**INSTRUCCIONES DE LA TAREA:** Copia el pasaje de la columna sobre la curva de aprendizaje desde "Sosteníamos que la" hasta "política y social." y sustituye "curva de aprendizaje" por "etapa de adaptación".

[FRAGMENTO SELECCIONADO]

EL-SUR

Miércoles 26 de Enero de 2022

Guerrero, México

Opinión

Curva de aprendizaje

Jorge Camacho Peñaloza

Diciembre 03, 2021

La experiencia es una dura maestra porque te pone primero la prueba y luego la lección.
Vernon Saunders Law.

En una colaboración anterior comentamos nuestra preocupación en este arranque del nuevo gobierno estatal por las numerosas expresiones de conflicto que se están dando en el estado y que tienen como caja de resonancia a Chilpancingo y Acapulco, principalmente en la capital del estado, en donde se visibilizan las inconformidades y protestas de diferentes grupos y sectores de la sociedad, que, como es tradición, siguen tomando al Parador del Marqués como antesala del Palacio de Gobierno para que sean atendidos por las diferentes autoridades estatales, reproduciendo el mismo panorama que se observaba en los gobiernos anteriores.
Sosteníamos que la llegada por primera vez de una nueva expresión política como es Morena puede generar una curva de aprendizaje durante la cual las inercias y resistencias y la falta de experiencia de gobierno resultado de la discordancia entre la velocidad de la compleja problemática política y social y la velocidad de prevención, atención y reacción del gobierno, que la primera normalmente se mueve más lento cuando no se tiene una responsabilidad pública, que para tomar la estafeta de un gobierno se tiene que venir a la misma velocidad o más que la que traía el gobierno que entrega porque, si no, entonces el gobierno puede convertirse en un embudo que entorpece la cotidianidad política y social.
Y como ha ocurrido en los gobiernos anteriores el sector educativo es en el que mayor grado de conflictividad existe, a poco más de un mes de que empezó el actual gobierno han generado bloqueos y protestas normalistas de Ayotzinapa, el sindicato del Colegio de Bachilleres, Académicos de la Universidad Autónoma de Guerrero, maestros jubilados y la Coordinadora Estatal de Trabajadores de la Educación, los cuales pueden ser un indicador de falta de diálogo, ineficiencia en la negociación, omisión en la atención o falta de recursos, lo que es un hecho es que cuando hay protestas en la calle se debe a que las instituciones no están funcionando.
En los gobiernos anteriores estos mismos movimientos criticaron la falta de voluntad y cerrazón de las autoridades de entonces, exigían el diálogo y solución a sus problemas, situación que con el actual gobierno parece no ser diferente a pesar de que los que llegaron también eran críticos de la falta de diálogo y atención a los problemas de estos movimientos.
Se entiende que es muy pesada la inercia de las tradicionales formas de ver, entender y ejercer el gobierno, de la cultura burocrática, de la relación gobierno –sociedad, que hace muy difícil gobernar de diferente manera aunque se haya ofrecido un cambio, pero ante la permanencia de la complejidad y el conflicto en Guerrero, esas nuevas formas de gobernar tienen que hacerse presentes si no se quiere fracasar dejándose arrastrar por la continuidad.
La inercia de la protesta y de mantenerse en la cómoda oposición también genera resistencias al arranque de un gobierno que propone cambios; se puede llegar a creer que ganar una elección es llegar a la meta o a la cima de la montaña, que después de esto, es lo de menos, que los votos obtenidos son un cheque en blanco, cuando gobernar en realidad representa ir un paso adelante de los problemas.
Se supone que estamos ante una nueva realidad política en el estado, los ciudadanos, el pueblo sabio, votaron por el cambio, un universo inconforme que no quiso la continuidad, la mayor parte del cual hoy sigue protestando como si hubieran ganado los que representaban al anterior gobierno, se supone que estos movimientos debieran ser más condescendientes con el gobierno por el que votaron y el actual gobierno acortar la curva de aprendizaje.
Vuela vuela palomita y ve y dile: Al que vive en Palacio Nacional que muchas gracias por su informe de antier, aahh me hizo sentir como si estuviera en Noruega, Bélgica o Nueva Zelanda, lo malo que ya que terminó, me tuve que subir a mi metro Balderas, Salto de Agua, Pino Suárez y Candelaria.

[/FRAGMENTO SELECCIONADO]
[DATOS PROPORCIONADOS]

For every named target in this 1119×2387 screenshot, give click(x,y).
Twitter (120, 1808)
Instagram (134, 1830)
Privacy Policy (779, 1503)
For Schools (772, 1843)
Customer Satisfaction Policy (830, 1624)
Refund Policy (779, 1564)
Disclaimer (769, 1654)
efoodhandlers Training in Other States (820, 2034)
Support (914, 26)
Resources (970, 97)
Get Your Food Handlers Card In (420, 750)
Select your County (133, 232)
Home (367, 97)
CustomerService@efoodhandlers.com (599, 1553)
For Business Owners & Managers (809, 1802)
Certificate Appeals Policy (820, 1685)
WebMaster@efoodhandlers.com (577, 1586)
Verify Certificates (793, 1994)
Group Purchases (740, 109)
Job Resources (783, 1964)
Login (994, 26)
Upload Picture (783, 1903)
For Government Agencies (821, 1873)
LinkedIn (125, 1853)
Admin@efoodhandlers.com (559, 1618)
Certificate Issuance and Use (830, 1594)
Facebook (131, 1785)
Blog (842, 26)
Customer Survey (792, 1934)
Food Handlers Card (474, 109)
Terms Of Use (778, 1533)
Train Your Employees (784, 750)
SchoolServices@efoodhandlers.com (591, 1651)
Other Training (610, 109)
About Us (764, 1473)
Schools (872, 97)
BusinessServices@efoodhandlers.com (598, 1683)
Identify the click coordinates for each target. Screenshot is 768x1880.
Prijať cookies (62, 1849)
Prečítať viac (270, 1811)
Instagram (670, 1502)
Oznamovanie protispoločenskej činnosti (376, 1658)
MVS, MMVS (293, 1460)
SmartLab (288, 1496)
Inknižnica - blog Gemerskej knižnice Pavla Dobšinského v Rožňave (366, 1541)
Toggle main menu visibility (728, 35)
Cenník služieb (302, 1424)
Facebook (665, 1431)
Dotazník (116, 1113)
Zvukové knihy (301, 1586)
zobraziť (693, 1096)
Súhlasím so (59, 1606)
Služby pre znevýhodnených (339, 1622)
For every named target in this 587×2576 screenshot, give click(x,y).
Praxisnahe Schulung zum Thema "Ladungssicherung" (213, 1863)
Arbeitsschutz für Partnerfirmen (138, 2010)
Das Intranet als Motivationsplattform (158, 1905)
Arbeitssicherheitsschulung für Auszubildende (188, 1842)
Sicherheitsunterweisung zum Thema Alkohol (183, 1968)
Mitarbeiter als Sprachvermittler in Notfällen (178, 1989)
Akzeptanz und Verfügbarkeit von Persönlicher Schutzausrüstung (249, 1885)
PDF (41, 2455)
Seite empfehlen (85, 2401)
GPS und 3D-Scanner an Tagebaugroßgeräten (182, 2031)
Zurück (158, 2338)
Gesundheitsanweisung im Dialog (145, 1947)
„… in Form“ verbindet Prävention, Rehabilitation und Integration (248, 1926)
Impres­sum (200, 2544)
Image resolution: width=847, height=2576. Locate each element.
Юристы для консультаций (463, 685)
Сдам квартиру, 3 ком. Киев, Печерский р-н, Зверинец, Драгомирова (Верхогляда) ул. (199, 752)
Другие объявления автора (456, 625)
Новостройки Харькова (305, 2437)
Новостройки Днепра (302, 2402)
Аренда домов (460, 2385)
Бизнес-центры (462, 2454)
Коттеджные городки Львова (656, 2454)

[/DATOS PROPORCIONADOS]

**EJERCICIO RESUELTO:**
Sosteníamos que la llegada por primera vez de una nueva expresión política como es Morena puede generar una etapa de adaptación durante la cual las inercias y resistencias y la falta de experiencia de gobierno resultado de la discordancia entre la velocidad de la compleja problemática política y social y la velocidad de prevención, atención y reacción del gobierno, que la primera normalmente se mueve más lento cuando no se tiene una responsabilidad pública, que para tomar la estafeta de un gobierno se tiene que venir a la misma velocidad o más que la que traía el gobierno que entrega porque, si no, entonces el gobierno puede convertirse en un embudo que entorpece la cotidianidad política y social.